Tribunal Administratif de Nantes — Décision N° TA44-2206051

lundi 30 janvier 2023

JuridictionTribunal Administratif de Nantes
SectionTribunal Administratif de Nantes
N° DossierTA44-2206051
TypeDécision
RecoursExcès de pouvoir
PublicationC
Formation10ème chambre
Avocat requérantSEBBANE

Texte intégral

Vu la procédure suivante :

Par une requête enregistrée le 10 mai 2022, Mme A D, agissant en qualité de représentante légale d'Aleynna E D, représentée par Me Sebbane, doit être regardée comme demandant au tribunal :

1°) d'annuler la décision du 2 mars 2022 par laquelle la commission de recours contre les décisions de refus de visa d'entrée en France a rejeté le recours dirigé contre la décision de l'autorité consulaire française à Alger (Algérie) refusant de délivrer un visa d'entrée et de long séjour à B E D ;

2°) d'enjoindre au ministre de l'intérieur de faire délivrer le visa sollicité ou, à défaut, de faire procéder au réexamen de la demande ;

3°) de mettre à la charge de l'Etat la somme de 1 500 euros à verser à son conseil en application des dispositions combinées de l'article L. 761-1 du code de justice administrative et de l'article 37 de la loi du 10 juillet 1991, sous réserve que ce dernier renonce à percevoir la part contributive de l'Etat au titre de l'aide juridictionnelle.

Elle soutient que :

- la décision consulaire méconnait son droit d'être entendue ;

- la décision de la commission est entachée d'un défaut d'examen sérieux et particulier de la situation de la demandeuse ;

- elle est entachée d'une erreur d'appréciation de l'intérêt de l'enfant au regard des stipulations du premier paragraphe de l'article 3 de la convention internationale relative aux droits de l'enfant ;

- elle méconnaît les stipulations de l'article 8 de la convention européenne de sauvegarde des droits de l'homme et des libertés fondamentales ;

- elle est entachée d'une erreur manifeste d'appréciation de ses conséquences sur la situation de l'enfant.

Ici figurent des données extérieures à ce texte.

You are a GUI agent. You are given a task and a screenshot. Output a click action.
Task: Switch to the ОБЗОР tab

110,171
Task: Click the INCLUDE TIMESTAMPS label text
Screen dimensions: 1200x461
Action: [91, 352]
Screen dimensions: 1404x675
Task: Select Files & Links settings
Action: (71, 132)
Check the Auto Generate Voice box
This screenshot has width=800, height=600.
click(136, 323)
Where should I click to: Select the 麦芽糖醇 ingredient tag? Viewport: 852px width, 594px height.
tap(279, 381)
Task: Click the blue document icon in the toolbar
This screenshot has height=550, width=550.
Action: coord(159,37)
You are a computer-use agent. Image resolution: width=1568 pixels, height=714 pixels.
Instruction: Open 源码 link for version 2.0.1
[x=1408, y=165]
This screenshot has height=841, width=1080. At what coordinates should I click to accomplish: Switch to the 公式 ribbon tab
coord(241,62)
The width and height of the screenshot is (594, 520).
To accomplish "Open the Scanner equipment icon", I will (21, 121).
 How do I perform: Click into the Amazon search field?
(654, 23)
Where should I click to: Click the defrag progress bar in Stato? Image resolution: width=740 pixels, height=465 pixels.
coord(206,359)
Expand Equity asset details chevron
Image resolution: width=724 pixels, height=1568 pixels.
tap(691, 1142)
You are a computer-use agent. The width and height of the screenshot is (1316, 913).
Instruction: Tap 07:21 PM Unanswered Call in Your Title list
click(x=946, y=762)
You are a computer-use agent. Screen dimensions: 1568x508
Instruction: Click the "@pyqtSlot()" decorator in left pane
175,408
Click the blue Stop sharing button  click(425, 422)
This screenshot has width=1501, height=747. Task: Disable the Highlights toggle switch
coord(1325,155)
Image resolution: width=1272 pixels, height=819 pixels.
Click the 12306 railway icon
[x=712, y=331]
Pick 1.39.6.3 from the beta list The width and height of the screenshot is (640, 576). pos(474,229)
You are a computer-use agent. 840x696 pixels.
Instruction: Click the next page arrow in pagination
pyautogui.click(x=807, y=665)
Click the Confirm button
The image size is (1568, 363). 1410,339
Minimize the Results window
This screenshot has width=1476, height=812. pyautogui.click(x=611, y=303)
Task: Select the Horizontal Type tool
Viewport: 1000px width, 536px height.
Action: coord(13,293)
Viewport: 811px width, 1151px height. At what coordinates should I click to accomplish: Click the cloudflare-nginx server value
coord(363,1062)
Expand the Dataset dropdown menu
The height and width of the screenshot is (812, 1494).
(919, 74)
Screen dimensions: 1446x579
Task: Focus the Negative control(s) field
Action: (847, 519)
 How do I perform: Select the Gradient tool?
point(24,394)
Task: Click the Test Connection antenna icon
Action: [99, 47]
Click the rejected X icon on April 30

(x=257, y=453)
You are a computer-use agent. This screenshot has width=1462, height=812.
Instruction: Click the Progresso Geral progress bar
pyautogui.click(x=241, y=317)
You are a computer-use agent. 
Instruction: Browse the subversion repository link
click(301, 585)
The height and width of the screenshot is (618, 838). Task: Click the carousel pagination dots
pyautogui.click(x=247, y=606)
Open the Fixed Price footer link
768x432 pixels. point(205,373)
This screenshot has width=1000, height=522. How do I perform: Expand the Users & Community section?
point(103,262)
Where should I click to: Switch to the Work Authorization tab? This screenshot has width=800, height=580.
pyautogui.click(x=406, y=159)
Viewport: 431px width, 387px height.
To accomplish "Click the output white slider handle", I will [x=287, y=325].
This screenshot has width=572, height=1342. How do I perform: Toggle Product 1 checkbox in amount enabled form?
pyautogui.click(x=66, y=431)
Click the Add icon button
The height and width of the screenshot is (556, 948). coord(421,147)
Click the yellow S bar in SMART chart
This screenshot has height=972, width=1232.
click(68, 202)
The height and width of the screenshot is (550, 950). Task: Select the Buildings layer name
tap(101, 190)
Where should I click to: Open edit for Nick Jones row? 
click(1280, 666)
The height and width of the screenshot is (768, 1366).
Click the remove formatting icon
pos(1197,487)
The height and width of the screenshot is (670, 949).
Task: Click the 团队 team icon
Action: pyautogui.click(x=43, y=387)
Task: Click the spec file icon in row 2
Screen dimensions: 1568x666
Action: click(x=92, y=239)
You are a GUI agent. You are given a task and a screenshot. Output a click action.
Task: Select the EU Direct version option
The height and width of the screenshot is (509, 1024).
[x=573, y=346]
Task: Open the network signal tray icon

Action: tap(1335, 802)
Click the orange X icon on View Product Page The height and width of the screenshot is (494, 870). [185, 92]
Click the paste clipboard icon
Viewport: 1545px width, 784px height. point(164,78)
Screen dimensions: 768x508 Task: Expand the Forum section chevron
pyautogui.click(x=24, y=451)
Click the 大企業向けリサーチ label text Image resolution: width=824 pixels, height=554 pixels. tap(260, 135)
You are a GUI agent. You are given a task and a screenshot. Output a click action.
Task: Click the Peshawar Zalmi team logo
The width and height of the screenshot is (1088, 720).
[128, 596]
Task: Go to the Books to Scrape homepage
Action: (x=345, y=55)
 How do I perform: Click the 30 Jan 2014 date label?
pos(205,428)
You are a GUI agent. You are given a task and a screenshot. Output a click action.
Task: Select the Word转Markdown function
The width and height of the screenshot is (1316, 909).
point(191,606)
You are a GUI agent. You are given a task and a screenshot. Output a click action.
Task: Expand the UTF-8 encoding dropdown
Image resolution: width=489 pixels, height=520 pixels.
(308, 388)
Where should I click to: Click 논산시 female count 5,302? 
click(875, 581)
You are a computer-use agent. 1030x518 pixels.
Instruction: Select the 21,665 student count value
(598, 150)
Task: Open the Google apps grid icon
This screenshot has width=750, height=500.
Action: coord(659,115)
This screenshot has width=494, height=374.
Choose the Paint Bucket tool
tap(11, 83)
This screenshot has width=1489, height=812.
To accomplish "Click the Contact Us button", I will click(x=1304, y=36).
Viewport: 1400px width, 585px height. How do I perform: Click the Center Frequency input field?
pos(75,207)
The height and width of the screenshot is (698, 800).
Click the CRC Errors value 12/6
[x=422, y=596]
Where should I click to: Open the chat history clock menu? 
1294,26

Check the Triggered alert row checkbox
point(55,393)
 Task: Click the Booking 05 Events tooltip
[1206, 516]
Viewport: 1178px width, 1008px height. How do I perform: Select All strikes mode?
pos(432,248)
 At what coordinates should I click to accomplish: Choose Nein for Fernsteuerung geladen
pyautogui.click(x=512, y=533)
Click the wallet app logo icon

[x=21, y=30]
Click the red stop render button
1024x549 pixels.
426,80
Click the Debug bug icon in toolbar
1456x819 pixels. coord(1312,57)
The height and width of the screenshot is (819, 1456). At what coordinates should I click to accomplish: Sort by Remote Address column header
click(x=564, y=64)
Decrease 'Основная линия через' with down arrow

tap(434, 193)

Par un mémoire en défense, enregistré le 2 décembre 2022, le ministre de l'intérieur et des outre-mer conclut au rejet de la requête.

Il fait valoir que les moyens soulevés par la requérante ne sont pas fondés.

Mme D a été admise au bénéfice de l'aide juridictionnelle totale par une décision du bureau d'aide juridictionnelle du 6 juillet 2022.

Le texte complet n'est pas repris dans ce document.